Google Groups no longer supports new Usenet posts or subscriptions. Historical content remains viewable.
Dismiss

portable code

214 views
Skip to first unread message

raffamaiden

unread,
Dec 16, 2010, 1:45:38 PM12/16/10
to
Hi all. I'm writing a program wich will write some variables to an
output file. I do something like

int a =5;
fwrite(&a, sizeof(int), 1, my_file_ptr);

This will write an int to the file pointed by my_file_ptr. But i know
that the c standard does not specify the exact size in bytes for its
primitive type, as far as i know it only specifies that and int is an
integer type that rapresents a number with a sign, but different
implementations\operating systems can have different size for an int.

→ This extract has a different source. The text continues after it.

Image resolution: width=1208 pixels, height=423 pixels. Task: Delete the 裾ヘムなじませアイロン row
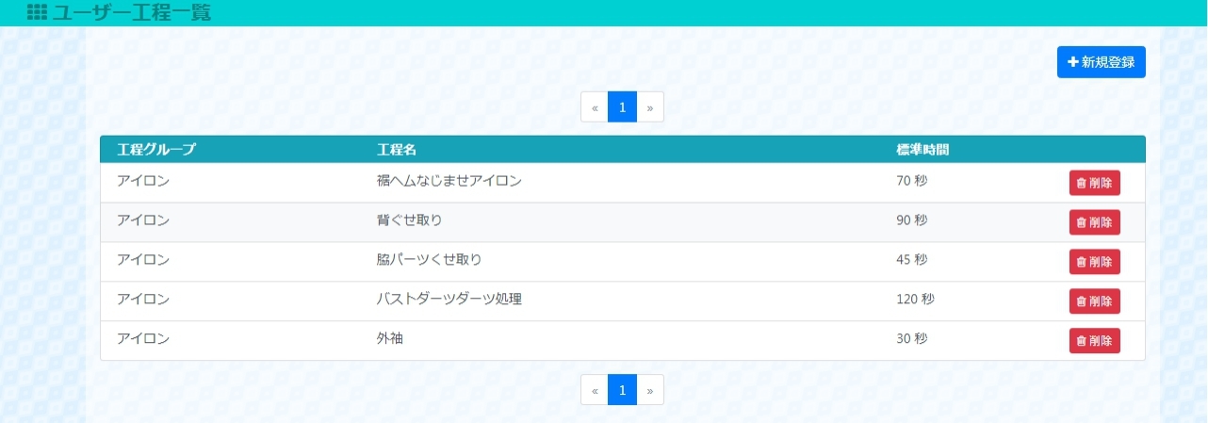tap(1094, 183)
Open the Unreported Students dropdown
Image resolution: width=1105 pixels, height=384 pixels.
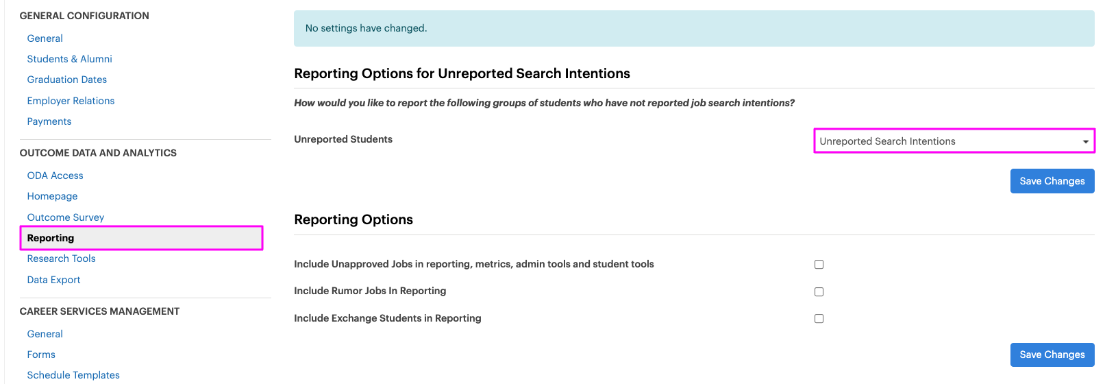click(x=954, y=141)
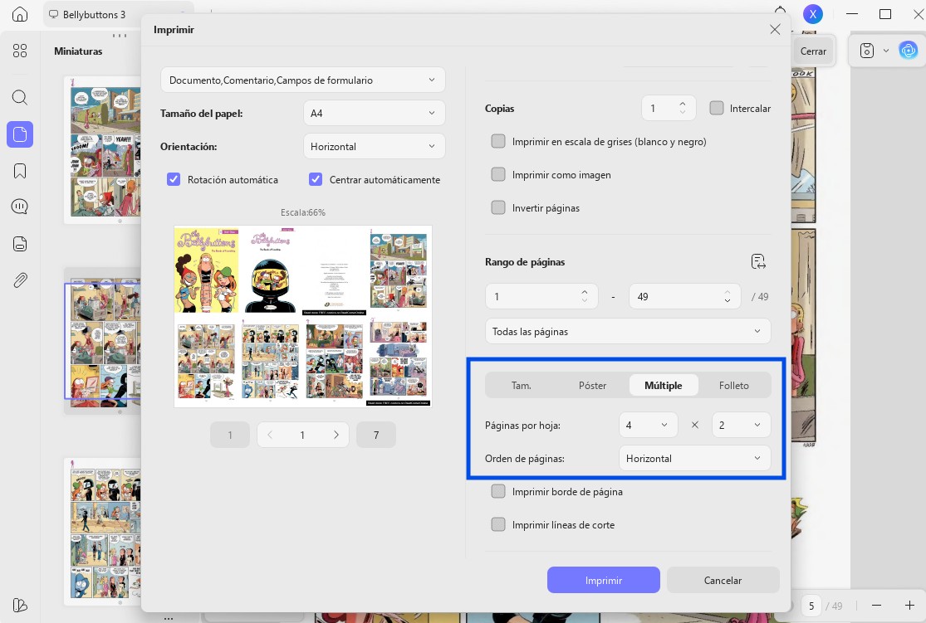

So this mean that my program will write a 32 bit integer with one
implementation and a 16 bit with another implementation. This would
also mean that the file generated by the program that is running in
one implementation will not be readable in another implementation,
unless the program knows also in which implementation the instance
that generated the file was running.
That is right? I do not want such a behavior. How can i solve this?
--
comp.lang.c.moderated - moderation address: cl...@plethora.net -- you must
have an appropriate newsgroups line in your header for your mail to be seen,
or the newsgroup name in square brackets in the subject line. Sorry.

Jasen Betts

unread,
Dec 24, 2010, 2:12:40 PM12/24/10
to
On 2010-12-16, raffamaiden <raffa...@gmail.com> wrote:
> Hi all. I'm writing a program wich will write some variables to an
> output file. I do something like
>
> int a =5;
> fwrite(&a, sizeof(int), 1, my_file_ptr);
>
> This will write an int to the file pointed by my_file_ptr. But i know
> that the c standard does not specify the exact size in bytes for its
> primitive type, as far as i know it only specifies that and int is an
> integer type that rapresents a number with a sign, but different
> implementations\operating systems can have different size for an int.
>
> So this mean that my program will write a 32 bit integer with one
> implementation and a 16 bit with another implementation. This would
> also mean that the file generated by the program that is running in
> one implementation will not be readable in another implementation,
> unless the program knows also in which implementation the instance
> that generated the file was running.
> That is right? I do not want such a behavior. How can i solve this?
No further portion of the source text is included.